[Available data — start]

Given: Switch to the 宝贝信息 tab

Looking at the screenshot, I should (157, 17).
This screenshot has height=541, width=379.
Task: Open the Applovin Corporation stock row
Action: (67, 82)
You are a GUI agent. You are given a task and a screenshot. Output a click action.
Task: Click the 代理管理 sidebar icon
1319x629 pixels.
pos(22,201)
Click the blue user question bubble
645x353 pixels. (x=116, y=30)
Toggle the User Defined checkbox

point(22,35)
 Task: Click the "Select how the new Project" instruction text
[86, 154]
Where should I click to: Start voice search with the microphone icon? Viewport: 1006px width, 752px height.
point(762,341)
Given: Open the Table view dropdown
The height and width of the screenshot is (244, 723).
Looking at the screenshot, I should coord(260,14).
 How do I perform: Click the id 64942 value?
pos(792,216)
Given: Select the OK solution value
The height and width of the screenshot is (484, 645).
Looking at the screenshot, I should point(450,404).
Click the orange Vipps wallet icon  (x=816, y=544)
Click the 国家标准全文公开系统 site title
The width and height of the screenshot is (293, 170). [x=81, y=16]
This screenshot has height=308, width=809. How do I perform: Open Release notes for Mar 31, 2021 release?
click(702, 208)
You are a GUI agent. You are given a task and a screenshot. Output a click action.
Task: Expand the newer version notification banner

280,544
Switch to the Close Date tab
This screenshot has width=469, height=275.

[Available data — finish]

--- Work instruction ---
Start at the line with "Toggle the User Defined checkbox" and stop at the end of the records. Write those lines out exactly and add nothing.

--- Task output ---
Toggle the User Defined checkbox

point(22,35)
 Task: Click the "Select how the new Project" instruction text
[86, 154]
Where should I click to: Start voice search with the microphone icon? Viewport: 1006px width, 752px height.
point(762,341)
Given: Open the Table view dropdown
The height and width of the screenshot is (244, 723).
Looking at the screenshot, I should coord(260,14).
 How do I perform: Click the id 64942 value?
pos(792,216)
Given: Select the OK solution value
The height and width of the screenshot is (484, 645).
Looking at the screenshot, I should point(450,404).
Click the orange Vipps wallet icon  (x=816, y=544)
Click the 国家标准全文公开系统 site title
The width and height of the screenshot is (293, 170). [x=81, y=16]
This screenshot has height=308, width=809. How do I perform: Open Release notes for Mar 31, 2021 release?
click(702, 208)
You are a GUI agent. You are given a task and a screenshot. Output a click action.
Task: Expand the newer version notification banner

280,544
Switch to the Close Date tab
This screenshot has width=469, height=275.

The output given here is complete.